During the early 1980s, the U.S. Army Regimental System initiative renamed a large percentage of infantry, armor and artillery battalions to align overseas commands with units assigned to stateside brigades, reinforcing the Army's regimental designations and unit morale. The original intent was to initiate personnel replacement and rotations within regiments, a "next step" that did not provide sufficient flexibility to Army personnel managers. The impact on Berlin-based infantry battalions was to re-designate 2nd, 3rd and 4th Battalions, 6th Infantry Regiment to 4th, 5th and 6th Battalions, 502nd Infantry Regiment, respectively, during the summer of 1984, assigning Berlin infantry units a shared identify with infantry battalions of 2nd Brigade, 101st Airborne Division.
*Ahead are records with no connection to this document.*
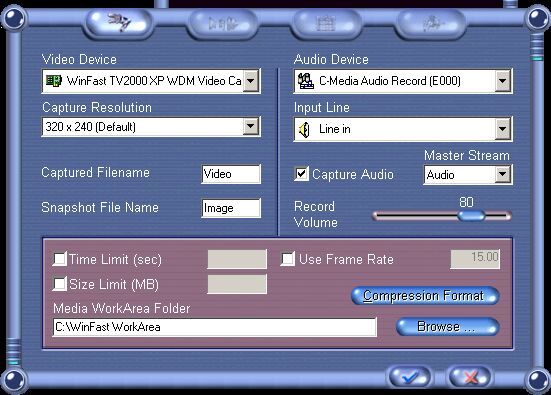The width and height of the screenshot is (551, 395).
Task: Click the Compression Format button
Action: (x=425, y=296)

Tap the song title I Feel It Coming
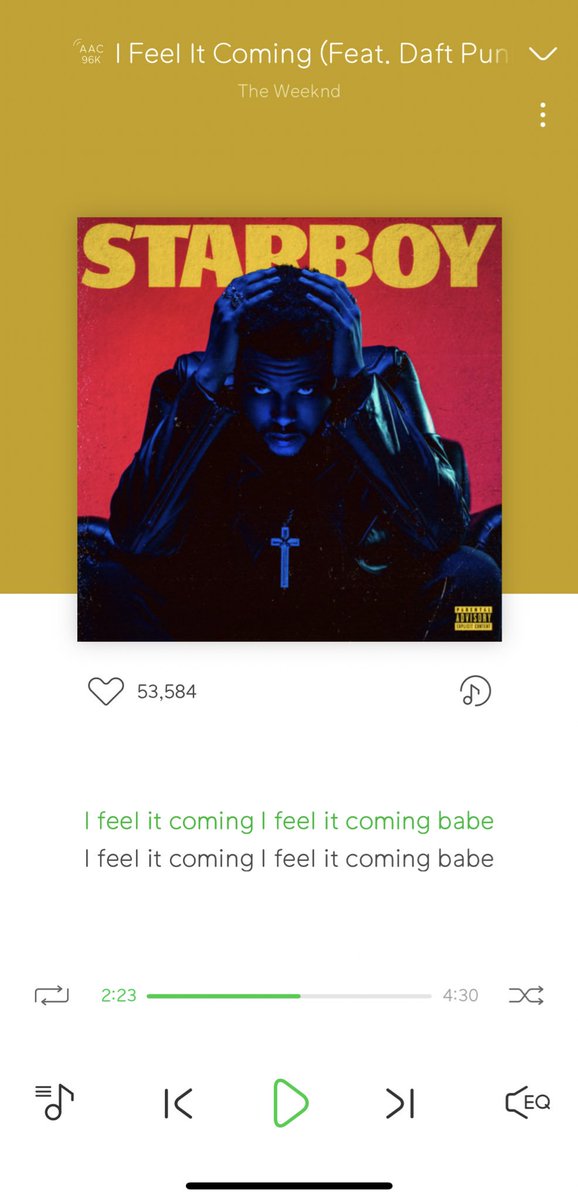[x=313, y=54]
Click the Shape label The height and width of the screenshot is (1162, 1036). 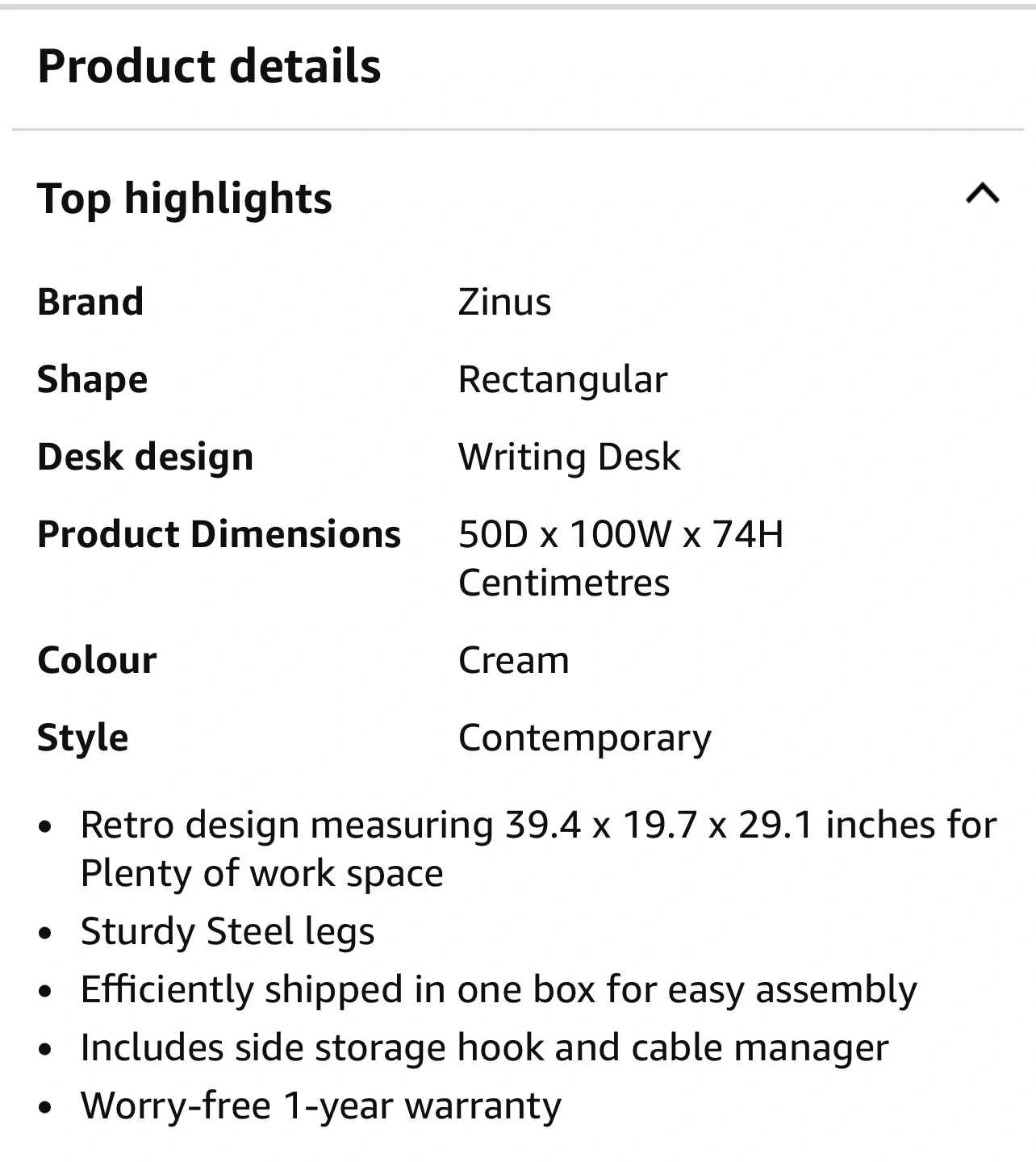click(92, 379)
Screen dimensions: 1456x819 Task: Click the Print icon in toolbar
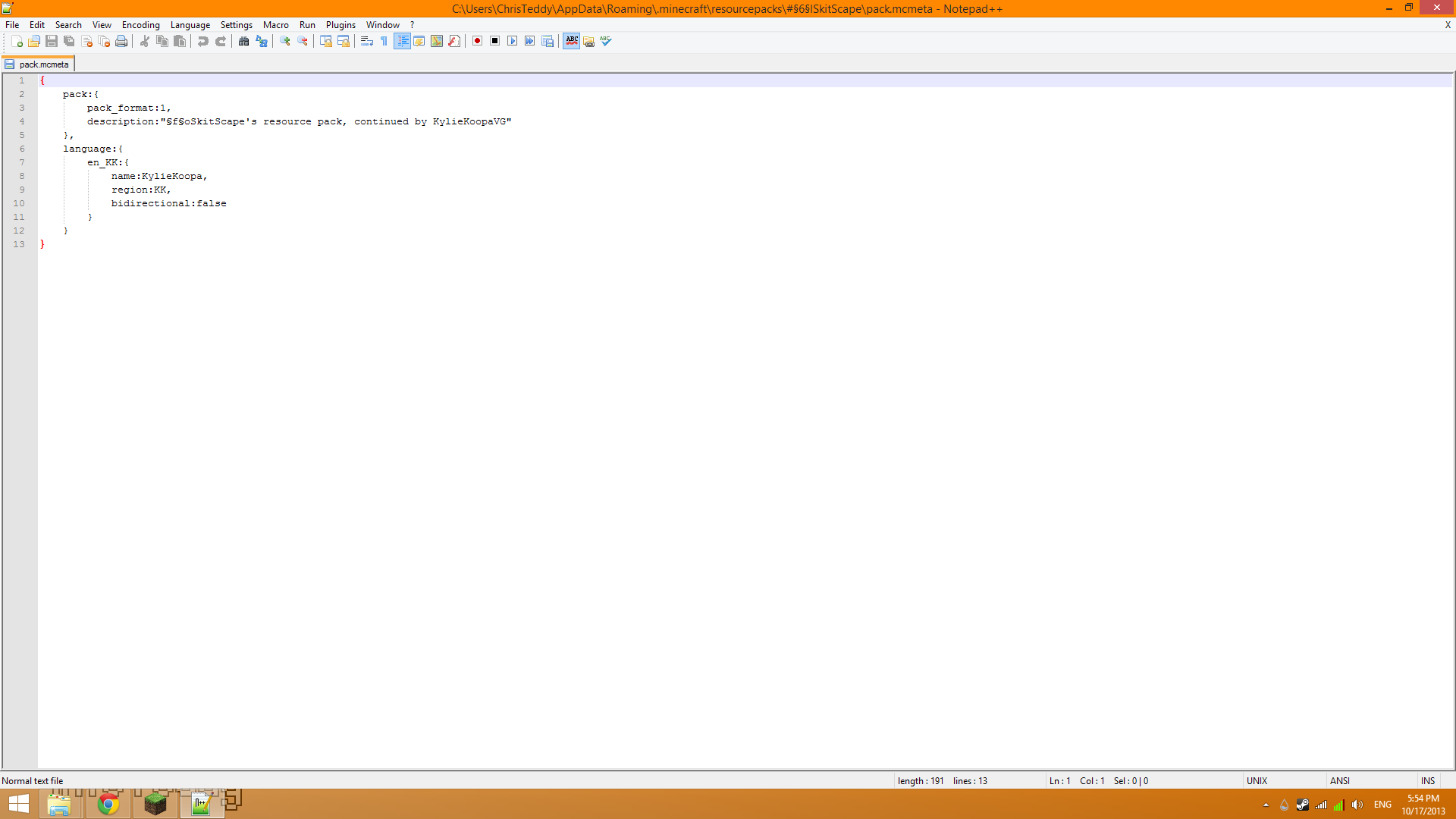[x=121, y=41]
Under the treaties which enabled the reunification of Germany, all non-German military forces were required to leave Berlin. The Berlin Brigade was officially deactivated by President Bill Clinton on 6 July 1994.
Individual members of the brigade deployed to Operations Desert Shield and Desert Storm in 1990–1991. But the first Berlin Brigade units to take part in an out-of-theater operation were the command-and-staff element of Headquarters and Headquarters Company (HHC) as well as B Company of the 6th Battalion, 502nd Infantry, and the 42nd Engineer Co. These units served in Operation Provide Comfort, a relief and protection mission for Iraqi Kurds. They served with a multinational "Allied Ground Combat Force" that also included British, French, Italian, Dutch, and Turkish infantry companies. Based in Silopi, Turkey, near the Iraqi border, from July to October 1991, these ground forces were soon withdrawn to avoid entanglement in the local Turkish-PKK conflict and because it was decided that the US Air Force presence at Incirlik constituted an adequate deterrent to Iraqi attempts at encroaching on the Kurdish autonomous zone. *Soldiers of this task force were authorized to wear the Berlin Brigade shoulder sleeve insignia as a combat patch on the right shoulder of their uniform, the first and only time elements of the Berlin Brigade were authorized to.
Elements of the Berlin Brigade were the first combat units selected to deploy as a member of the United Nations Protectionary Forces (UNPROFOR) to Macedonia in July 1993; later to be renamed Task Force Able Sentry. Members of the Berlin Brigade also deployed in July 1994, to Entebbe, Uganda as part of Joint Task Force Support Hope, to help prevent a humanitarian crisis resulting from large-scale refugee movements caused by the civil war in Rwanda.